L’objectif de ce colloque concernant l'aire anglophone sera de déterminer s’il existe, dans les représentations littéraires, cinématographiques et artistiques un rapport particulier entre maître et serviteur en abordant la question sous l’angle de l’intime. C’est en effet bien la relation humaine d’intimité qui s’établit dans le cadre de leurs échanges, dans la sphère privée, qui sera interrogée. 

This symposium seeks to explore the master-servant relationship at different epochs in time. It will examine artistic representations of intimate relationships between masters and servants in literature, the visual arts, and the cinema. We purport to investigate the ambiguity underlying seemingly intimate relationships or bonds between servants and employers in English-speaking countries. 

Annonce

Argumentaire

Maîtres, domestiques et serviteurs : une intimité ambigüe

19-20 mars 2015

Colloque organisé à l’Université de Bourgogne par l’axe « Intime » du Centre Interlangues Texte, Images, Langage (EA 4182)

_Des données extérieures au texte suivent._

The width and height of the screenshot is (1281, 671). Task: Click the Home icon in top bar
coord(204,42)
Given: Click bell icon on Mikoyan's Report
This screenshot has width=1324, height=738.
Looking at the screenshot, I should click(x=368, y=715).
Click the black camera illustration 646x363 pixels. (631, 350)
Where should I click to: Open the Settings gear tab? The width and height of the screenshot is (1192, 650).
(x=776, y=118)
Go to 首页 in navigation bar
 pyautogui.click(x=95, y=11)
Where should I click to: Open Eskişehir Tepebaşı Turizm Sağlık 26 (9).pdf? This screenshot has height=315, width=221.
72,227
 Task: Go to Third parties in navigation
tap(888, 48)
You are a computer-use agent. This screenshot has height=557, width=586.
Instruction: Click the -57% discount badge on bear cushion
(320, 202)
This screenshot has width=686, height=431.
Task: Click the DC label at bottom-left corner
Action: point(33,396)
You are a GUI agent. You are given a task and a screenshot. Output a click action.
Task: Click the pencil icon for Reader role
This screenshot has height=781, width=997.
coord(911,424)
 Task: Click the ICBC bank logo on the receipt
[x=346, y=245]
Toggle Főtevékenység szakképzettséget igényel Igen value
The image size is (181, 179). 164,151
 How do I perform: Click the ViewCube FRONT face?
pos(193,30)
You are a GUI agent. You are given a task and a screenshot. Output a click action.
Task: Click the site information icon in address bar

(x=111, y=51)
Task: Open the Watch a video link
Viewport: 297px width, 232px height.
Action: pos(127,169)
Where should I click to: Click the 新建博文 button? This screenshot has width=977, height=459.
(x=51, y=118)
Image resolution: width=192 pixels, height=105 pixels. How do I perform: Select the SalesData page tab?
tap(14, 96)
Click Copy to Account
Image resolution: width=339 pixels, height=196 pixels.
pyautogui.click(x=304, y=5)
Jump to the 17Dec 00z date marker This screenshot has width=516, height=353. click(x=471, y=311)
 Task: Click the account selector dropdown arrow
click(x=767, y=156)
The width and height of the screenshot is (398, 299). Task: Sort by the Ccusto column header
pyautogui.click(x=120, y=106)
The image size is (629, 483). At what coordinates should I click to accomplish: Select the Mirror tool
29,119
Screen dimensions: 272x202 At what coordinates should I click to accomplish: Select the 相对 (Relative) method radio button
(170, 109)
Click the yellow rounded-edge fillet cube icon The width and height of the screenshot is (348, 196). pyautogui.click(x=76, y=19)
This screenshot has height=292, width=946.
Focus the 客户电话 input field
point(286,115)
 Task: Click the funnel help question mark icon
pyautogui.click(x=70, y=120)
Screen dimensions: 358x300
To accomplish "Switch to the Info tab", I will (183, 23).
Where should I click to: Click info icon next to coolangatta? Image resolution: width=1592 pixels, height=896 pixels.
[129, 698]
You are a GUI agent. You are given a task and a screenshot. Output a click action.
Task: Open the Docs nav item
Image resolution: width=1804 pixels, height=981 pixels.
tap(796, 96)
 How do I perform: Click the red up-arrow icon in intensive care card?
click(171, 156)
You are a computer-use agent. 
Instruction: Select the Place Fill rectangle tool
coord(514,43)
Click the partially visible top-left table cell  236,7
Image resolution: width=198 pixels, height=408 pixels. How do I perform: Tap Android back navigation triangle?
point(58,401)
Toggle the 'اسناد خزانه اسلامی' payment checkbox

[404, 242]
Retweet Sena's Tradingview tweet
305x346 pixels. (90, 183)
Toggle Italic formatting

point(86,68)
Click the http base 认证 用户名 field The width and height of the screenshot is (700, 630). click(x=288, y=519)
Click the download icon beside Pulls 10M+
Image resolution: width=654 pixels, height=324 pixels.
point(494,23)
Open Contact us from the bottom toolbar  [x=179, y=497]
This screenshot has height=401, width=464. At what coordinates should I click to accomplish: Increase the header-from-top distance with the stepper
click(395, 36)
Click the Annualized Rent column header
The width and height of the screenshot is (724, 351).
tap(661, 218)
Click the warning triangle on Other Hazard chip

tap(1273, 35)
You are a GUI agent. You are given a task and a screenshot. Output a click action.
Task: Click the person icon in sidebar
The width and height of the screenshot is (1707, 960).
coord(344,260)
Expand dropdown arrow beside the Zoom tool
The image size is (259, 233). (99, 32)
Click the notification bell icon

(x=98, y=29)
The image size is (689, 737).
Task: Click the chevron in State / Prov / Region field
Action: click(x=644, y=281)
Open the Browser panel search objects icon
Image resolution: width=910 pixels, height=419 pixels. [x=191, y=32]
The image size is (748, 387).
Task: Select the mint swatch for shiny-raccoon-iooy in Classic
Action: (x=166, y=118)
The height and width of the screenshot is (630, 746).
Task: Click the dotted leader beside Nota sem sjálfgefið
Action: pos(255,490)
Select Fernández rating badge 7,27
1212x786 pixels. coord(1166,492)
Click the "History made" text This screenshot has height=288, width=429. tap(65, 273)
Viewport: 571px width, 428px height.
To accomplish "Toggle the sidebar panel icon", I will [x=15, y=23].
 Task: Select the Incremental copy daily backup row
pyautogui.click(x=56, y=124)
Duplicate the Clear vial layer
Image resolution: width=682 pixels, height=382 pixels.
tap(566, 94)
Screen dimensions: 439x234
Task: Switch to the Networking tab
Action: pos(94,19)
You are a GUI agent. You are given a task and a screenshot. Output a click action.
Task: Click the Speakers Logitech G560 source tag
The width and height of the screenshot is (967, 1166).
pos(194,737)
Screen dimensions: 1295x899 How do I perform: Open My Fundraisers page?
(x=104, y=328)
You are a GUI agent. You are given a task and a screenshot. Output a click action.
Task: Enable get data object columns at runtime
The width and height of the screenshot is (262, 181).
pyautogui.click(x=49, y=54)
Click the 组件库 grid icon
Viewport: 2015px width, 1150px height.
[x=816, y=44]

Ce colloque s’intéressera uniquement à l’aire anglophone et ne souhaite pas imposer de balisage chronologique. L’objectif sera de déterminer s’il existe, dans les représentations littéraires, cinématographiques et artistiques un rapport particulier entre maître et serviteur dans la civilisation anglophone, en abordant la question sous l’angle de l’intime. C’est en effet bien la relation humaine d’intimité qui s’établit dans le cadre de leurs  échanges, dans la sphère privée, qui nous intéressera. On pourra se demander si cette relation est uniquement dictée par le système politique et/ou les usages sociaux, ou si une relation de personne à personne demeure possible. La dimension subversive de cette dernière, si elle existe,  la manière dont elle s’accorde avec la relation affichée en public ou, au contraire les raisons pour lesquelles elle demeure cachée pourront être examinées.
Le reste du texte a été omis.